_PASSAGE PROVIDED_.
________

Sustainability as a legal challenge – some lessons from the mining sector
Sustainability in corporate governance is a legal challenge. Clearly, for example environmental legislation sets minimum standards for the enterprises and still many companies need voluntary self-regulation to go further on the path to sustainability. Can regulation really guide companies to sustainability? What is the role of self-regulation in law? How to promote in general sustainability as a part of corporate governance? Although it is not possible to give an exhausting answer, some lessons from the mining sector can be learnt.
Sustainable mining is an objective as well as a tool for balancing economic, social, and environmental considerations. While there is no single component that in itself provides a definitive argument for or against sustainable mining, the earlier research has revealed some that have proven valuable in the process of balancing the different dimensions of sustainability. This hermeneutic process can be described using the sustainable development circle. In the centre of this circle is public participation for identifying the different components and balancing the different aspects of sustainability. (Kokko et al. 2015).
I present some examples based on among others empirical studies and add some new consideration to strengthen the role of regulation on the way to sustainability.

________

_RECORD LIST_.
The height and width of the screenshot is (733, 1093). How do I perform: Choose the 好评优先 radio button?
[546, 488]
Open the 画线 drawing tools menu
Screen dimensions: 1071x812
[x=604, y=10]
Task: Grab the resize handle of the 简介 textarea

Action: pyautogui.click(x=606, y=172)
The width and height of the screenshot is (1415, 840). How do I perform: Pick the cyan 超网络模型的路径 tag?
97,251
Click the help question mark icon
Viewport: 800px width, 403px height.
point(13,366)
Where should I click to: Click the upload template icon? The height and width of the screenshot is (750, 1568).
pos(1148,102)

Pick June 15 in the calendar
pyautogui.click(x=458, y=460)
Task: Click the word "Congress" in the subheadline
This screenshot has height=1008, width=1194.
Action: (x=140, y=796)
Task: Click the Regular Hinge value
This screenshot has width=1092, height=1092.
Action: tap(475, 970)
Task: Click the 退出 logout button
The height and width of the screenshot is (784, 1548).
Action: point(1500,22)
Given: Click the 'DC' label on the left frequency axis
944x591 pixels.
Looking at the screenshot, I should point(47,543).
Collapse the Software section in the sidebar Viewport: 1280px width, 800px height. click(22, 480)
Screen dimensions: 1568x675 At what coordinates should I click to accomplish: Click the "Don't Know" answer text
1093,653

________

_WHAT TO WORK ON_.
• a. In the text on sustainability in the mining sector, what sits at the center of the sustainable development circle?
• b. Resume the text on sustainability in the mining sector, picking up after its final sentence.
The records aren't needed for this work.

_EXPECTED RESPONSES_.
• a. Public participation, which serves to identify the different components and balance the different aspects of sustainability.

• b.
Kai Kokko
Dr. Kai Kokko is professor of environmental law at the University of Helsinki. Professor Kokko’s expertise involves several special tasks in the areas of European and national environmental law and environmental policy and regulation. His main research themes have been linked to 1) the theory and methods of environmental law, 2) environmental basic rights, 3) regulation concerning the use of natural resources including everyman’s rights, forestry law and mining law, 4) nature protection regulation or in general biodiversity law, 5) climate change regulation concerning the Climate Act, emission trading and carbon sinks, and 6) EU environmental policy and regulation likewise EU competence in forestry. Moreover, he has studied the environmental responsibility of enterprises and policy instruments likewise environmental impact assessment and land use planning. Earlier he has worked as a professor of environmental law at the University of Lapland (2006-2014) and as a judicial secretary at the Supreme Administrative Court (2005–2006). During his career professor Kokko has been appointed many scientific positions of trust, e.g. a member of Finnish Climate Panel (2011-2015).
Incentives to promote sustainable transport sector
Law could be social engineering, and could shape a greener society in respect of transport. But which possibilities are there, and how effective are they? The presentation will provide a catalogue of different incentives and disincentives and a brief evaluation of each group of them.
Some incentives relate to infrastructure and organization. The role of the lawyers are quite subsidiary in this respect, but is often a better alternative than throwing money after people. However, there are limits for what even legislation can do.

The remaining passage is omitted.